**Required action**
All of the data needs to be printed again, exactly as written.

=-=-=-=-=

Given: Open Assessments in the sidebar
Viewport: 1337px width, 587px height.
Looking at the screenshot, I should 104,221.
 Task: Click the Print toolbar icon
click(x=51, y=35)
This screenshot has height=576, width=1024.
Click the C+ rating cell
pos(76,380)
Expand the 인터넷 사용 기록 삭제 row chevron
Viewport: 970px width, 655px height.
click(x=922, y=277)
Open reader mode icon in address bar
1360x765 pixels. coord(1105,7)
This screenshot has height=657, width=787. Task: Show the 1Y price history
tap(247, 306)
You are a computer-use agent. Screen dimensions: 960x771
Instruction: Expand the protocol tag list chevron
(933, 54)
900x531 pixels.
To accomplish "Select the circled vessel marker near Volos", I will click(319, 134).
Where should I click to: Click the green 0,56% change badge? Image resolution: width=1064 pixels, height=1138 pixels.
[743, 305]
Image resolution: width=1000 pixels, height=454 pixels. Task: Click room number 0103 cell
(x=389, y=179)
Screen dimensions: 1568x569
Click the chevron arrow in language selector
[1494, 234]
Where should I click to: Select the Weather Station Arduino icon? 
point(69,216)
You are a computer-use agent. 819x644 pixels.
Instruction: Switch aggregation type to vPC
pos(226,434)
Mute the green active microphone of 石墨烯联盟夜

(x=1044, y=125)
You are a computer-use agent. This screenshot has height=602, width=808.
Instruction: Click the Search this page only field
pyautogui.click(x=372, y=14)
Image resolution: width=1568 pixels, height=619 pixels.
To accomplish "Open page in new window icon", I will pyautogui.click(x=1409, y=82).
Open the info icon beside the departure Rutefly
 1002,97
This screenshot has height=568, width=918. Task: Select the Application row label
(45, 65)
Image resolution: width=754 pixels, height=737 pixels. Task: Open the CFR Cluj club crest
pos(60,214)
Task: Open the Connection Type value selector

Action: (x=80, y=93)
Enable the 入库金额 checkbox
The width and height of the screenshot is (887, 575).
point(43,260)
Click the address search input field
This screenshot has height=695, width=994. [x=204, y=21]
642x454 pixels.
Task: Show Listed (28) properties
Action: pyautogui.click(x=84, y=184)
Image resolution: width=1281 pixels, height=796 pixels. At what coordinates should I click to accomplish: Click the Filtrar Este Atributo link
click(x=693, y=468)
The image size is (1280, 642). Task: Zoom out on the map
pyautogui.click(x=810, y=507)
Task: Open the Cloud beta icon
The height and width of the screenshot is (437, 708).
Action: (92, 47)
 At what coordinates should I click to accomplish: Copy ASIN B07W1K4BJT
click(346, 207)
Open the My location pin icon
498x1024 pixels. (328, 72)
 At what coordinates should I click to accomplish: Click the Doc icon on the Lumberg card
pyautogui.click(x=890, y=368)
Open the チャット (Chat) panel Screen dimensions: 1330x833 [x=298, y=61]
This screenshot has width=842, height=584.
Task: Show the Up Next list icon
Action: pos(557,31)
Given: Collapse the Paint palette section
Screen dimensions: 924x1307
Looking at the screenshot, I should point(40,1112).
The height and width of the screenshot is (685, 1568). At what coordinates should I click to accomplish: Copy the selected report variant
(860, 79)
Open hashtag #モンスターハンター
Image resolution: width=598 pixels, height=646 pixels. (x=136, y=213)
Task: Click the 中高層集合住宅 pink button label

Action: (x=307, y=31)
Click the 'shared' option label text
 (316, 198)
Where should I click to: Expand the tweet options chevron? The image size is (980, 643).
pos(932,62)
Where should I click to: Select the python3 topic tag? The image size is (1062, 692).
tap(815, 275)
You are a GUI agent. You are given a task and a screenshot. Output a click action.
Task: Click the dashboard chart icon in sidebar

=-=-=-=-=

**Task result**
Given: Open Assessments in the sidebar
Viewport: 1337px width, 587px height.
Looking at the screenshot, I should 104,221.
 Task: Click the Print toolbar icon
click(x=51, y=35)
This screenshot has height=576, width=1024.
Click the C+ rating cell
pos(76,380)
Expand the 인터넷 사용 기록 삭제 row chevron
Viewport: 970px width, 655px height.
click(x=922, y=277)
Open reader mode icon in address bar
1360x765 pixels. coord(1105,7)
This screenshot has height=657, width=787. Task: Show the 1Y price history
tap(247, 306)
You are a computer-use agent. Screen dimensions: 960x771
Instruction: Expand the protocol tag list chevron
(933, 54)
900x531 pixels.
To accomplish "Select the circled vessel marker near Volos", I will click(319, 134).
Where should I click to: Click the green 0,56% change badge? Image resolution: width=1064 pixels, height=1138 pixels.
[743, 305]
Image resolution: width=1000 pixels, height=454 pixels. Task: Click room number 0103 cell
(x=389, y=179)
Screen dimensions: 1568x569
Click the chevron arrow in language selector
[1494, 234]
Where should I click to: Select the Weather Station Arduino icon? 
point(69,216)
You are a computer-use agent. 819x644 pixels.
Instruction: Switch aggregation type to vPC
pos(226,434)
Mute the green active microphone of 石墨烯联盟夜

(x=1044, y=125)
You are a computer-use agent. This screenshot has height=602, width=808.
Instruction: Click the Search this page only field
pyautogui.click(x=372, y=14)
Image resolution: width=1568 pixels, height=619 pixels.
To accomplish "Open page in new window icon", I will pyautogui.click(x=1409, y=82).
Open the info icon beside the departure Rutefly
 1002,97
This screenshot has height=568, width=918. Task: Select the Application row label
(45, 65)
Image resolution: width=754 pixels, height=737 pixels. Task: Open the CFR Cluj club crest
pos(60,214)
Task: Open the Connection Type value selector

Action: (x=80, y=93)
Enable the 入库金额 checkbox
The width and height of the screenshot is (887, 575).
point(43,260)
Click the address search input field
This screenshot has height=695, width=994. [x=204, y=21]
642x454 pixels.
Task: Show Listed (28) properties
Action: pyautogui.click(x=84, y=184)
Image resolution: width=1281 pixels, height=796 pixels. At what coordinates should I click to accomplish: Click the Filtrar Este Atributo link
click(x=693, y=468)
The image size is (1280, 642). Task: Zoom out on the map
pyautogui.click(x=810, y=507)
Task: Open the Cloud beta icon
The height and width of the screenshot is (437, 708).
Action: (92, 47)
 At what coordinates should I click to accomplish: Copy ASIN B07W1K4BJT
click(346, 207)
Open the My location pin icon
498x1024 pixels. (328, 72)
 At what coordinates should I click to accomplish: Click the Doc icon on the Lumberg card
pyautogui.click(x=890, y=368)
Open the チャット (Chat) panel Screen dimensions: 1330x833 [x=298, y=61]
This screenshot has width=842, height=584.
Task: Show the Up Next list icon
Action: pos(557,31)
Given: Collapse the Paint palette section
Screen dimensions: 924x1307
Looking at the screenshot, I should point(40,1112).
The height and width of the screenshot is (685, 1568). At what coordinates should I click to accomplish: Copy the selected report variant
(860, 79)
Open hashtag #モンスターハンター
Image resolution: width=598 pixels, height=646 pixels. (x=136, y=213)
Task: Click the 中高層集合住宅 pink button label

Action: (x=307, y=31)
Click the 'shared' option label text
 (316, 198)
Where should I click to: Expand the tweet options chevron? The image size is (980, 643).
pos(932,62)
Where should I click to: Select the python3 topic tag? The image size is (1062, 692).
tap(815, 275)
You are a GUI agent. You are given a task and a screenshot. Output a click action.
Task: Click the dashboard chart icon in sidebar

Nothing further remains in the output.